PROVIDED ENTRIES:
------------------------------------------------

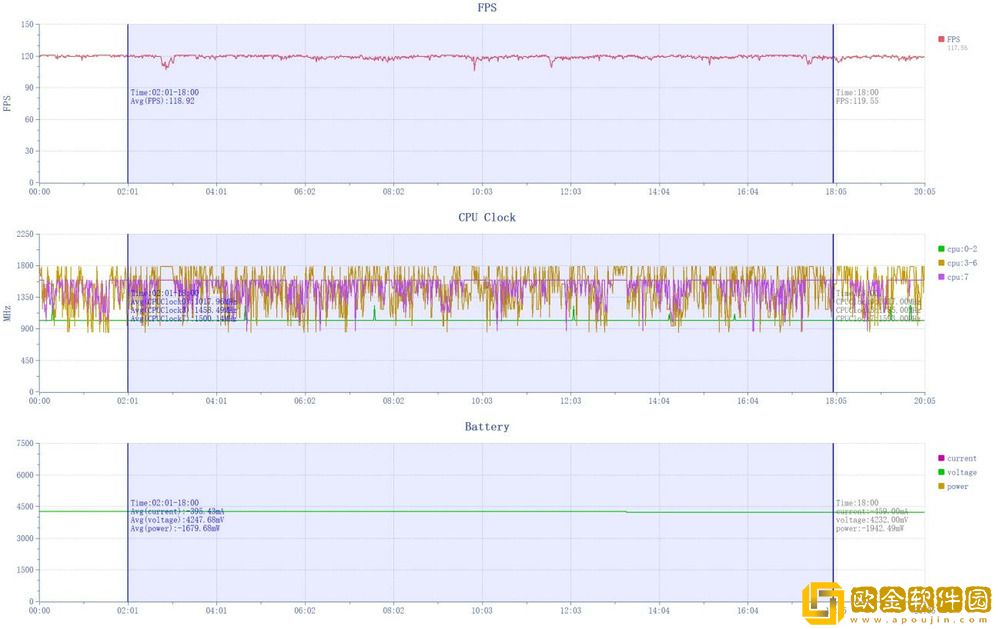Click the Battery chart title

pyautogui.click(x=487, y=427)
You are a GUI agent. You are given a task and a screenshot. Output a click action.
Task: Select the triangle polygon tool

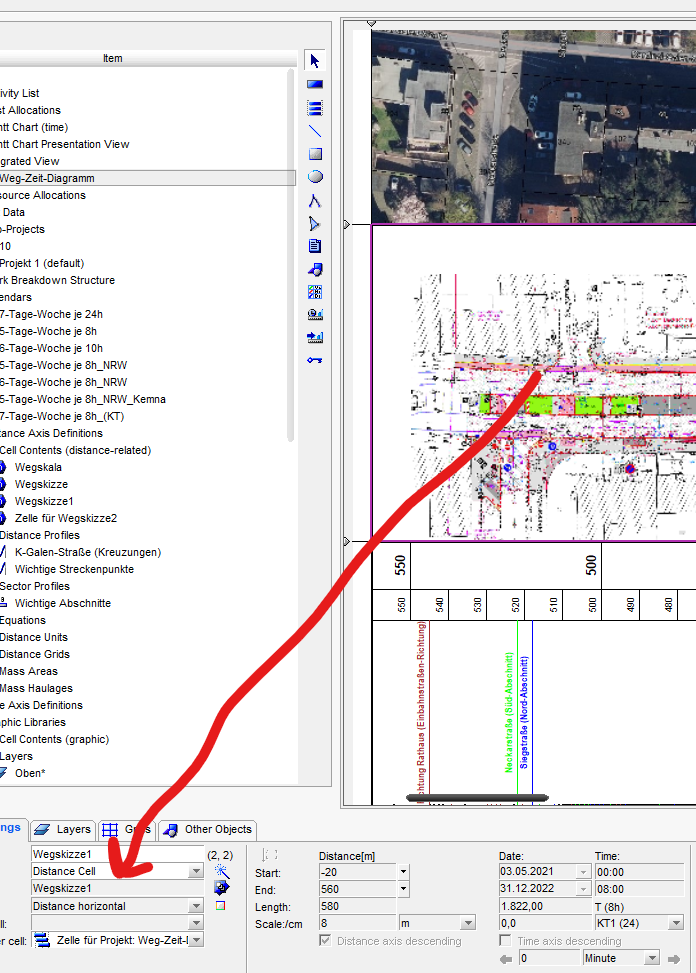point(315,223)
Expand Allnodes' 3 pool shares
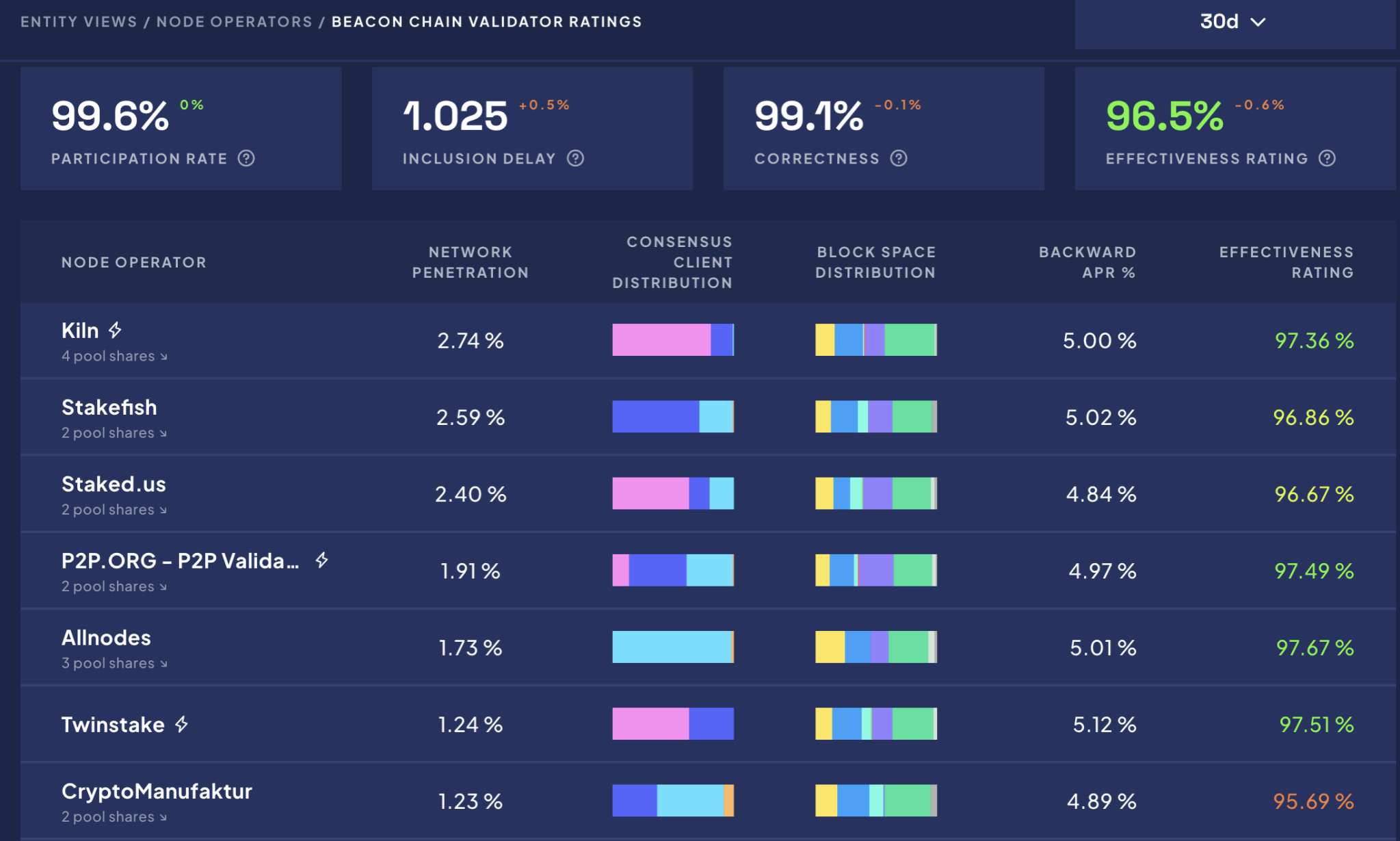 114,663
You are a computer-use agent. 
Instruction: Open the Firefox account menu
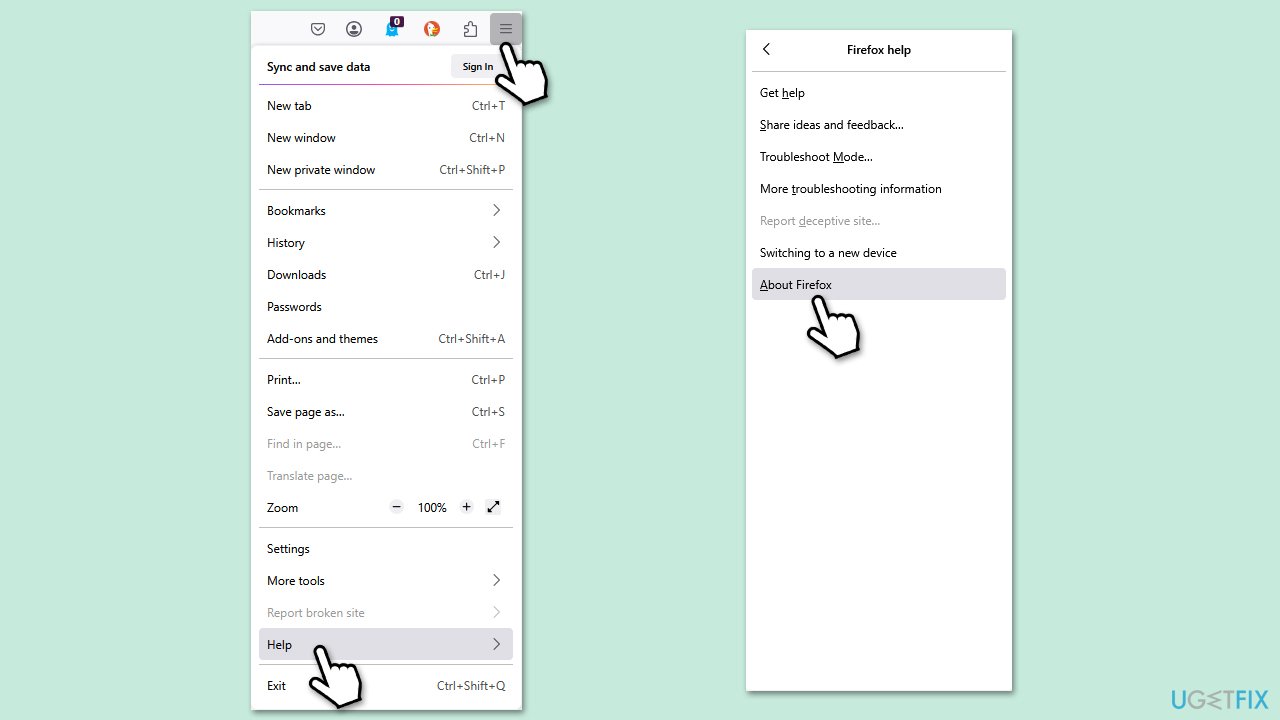(354, 28)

------------------------------------------------

WHAT TO WORK ON: Return every line of the records above as a JSON list of strings, one string per line, omitting blank lines and excluding the pictures.

THE COMPLETED TASK:
[
  "Click the Battery chart title",
  "pyautogui.click(x=487, y=427)",
  "You are a GUI agent. You are given a task and a screenshot. Output a click action.",
  "Task: Select the triangle polygon tool",
  "point(315,223)",
  "Expand Allnodes' 3 pool shares",
  " 114,663",
  "You are a computer-use agent. ",
  "Instruction: Open the Firefox account menu",
  "(354, 28)"
]